=== TO DO ===
Output each entry that follows exactly. Images stay out.

(Extracted data entries)
##########

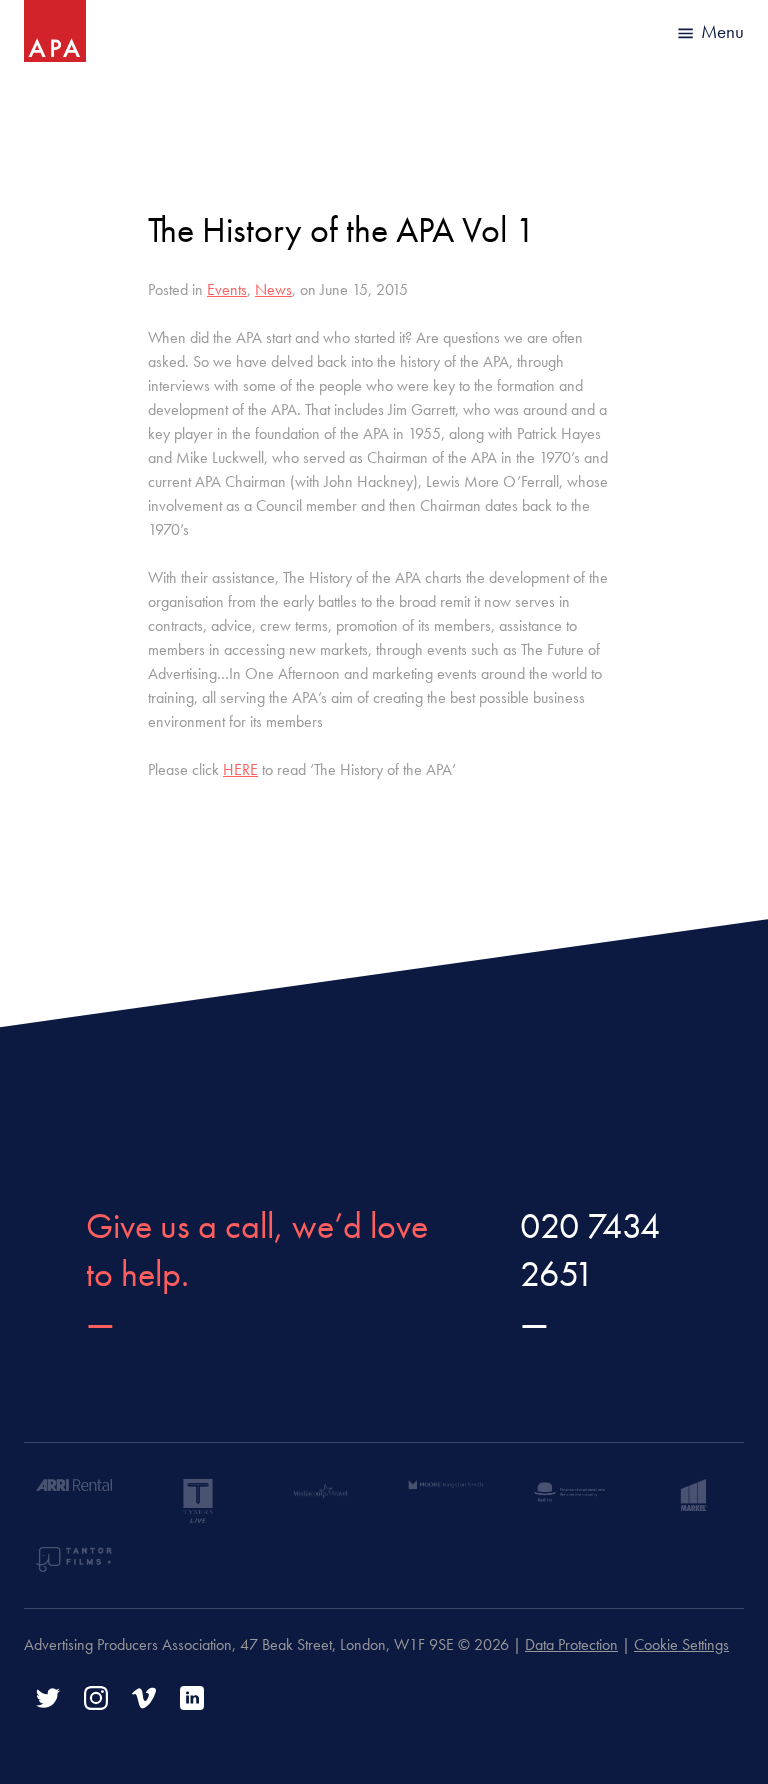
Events (227, 289)
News (273, 289)
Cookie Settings (681, 1644)
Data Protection (571, 1644)
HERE (240, 769)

##########

=== EXERCISE OUTPUT ===
Events (227, 289)
News (273, 289)
Cookie Settings (681, 1644)
Data Protection (571, 1644)
HERE (240, 769)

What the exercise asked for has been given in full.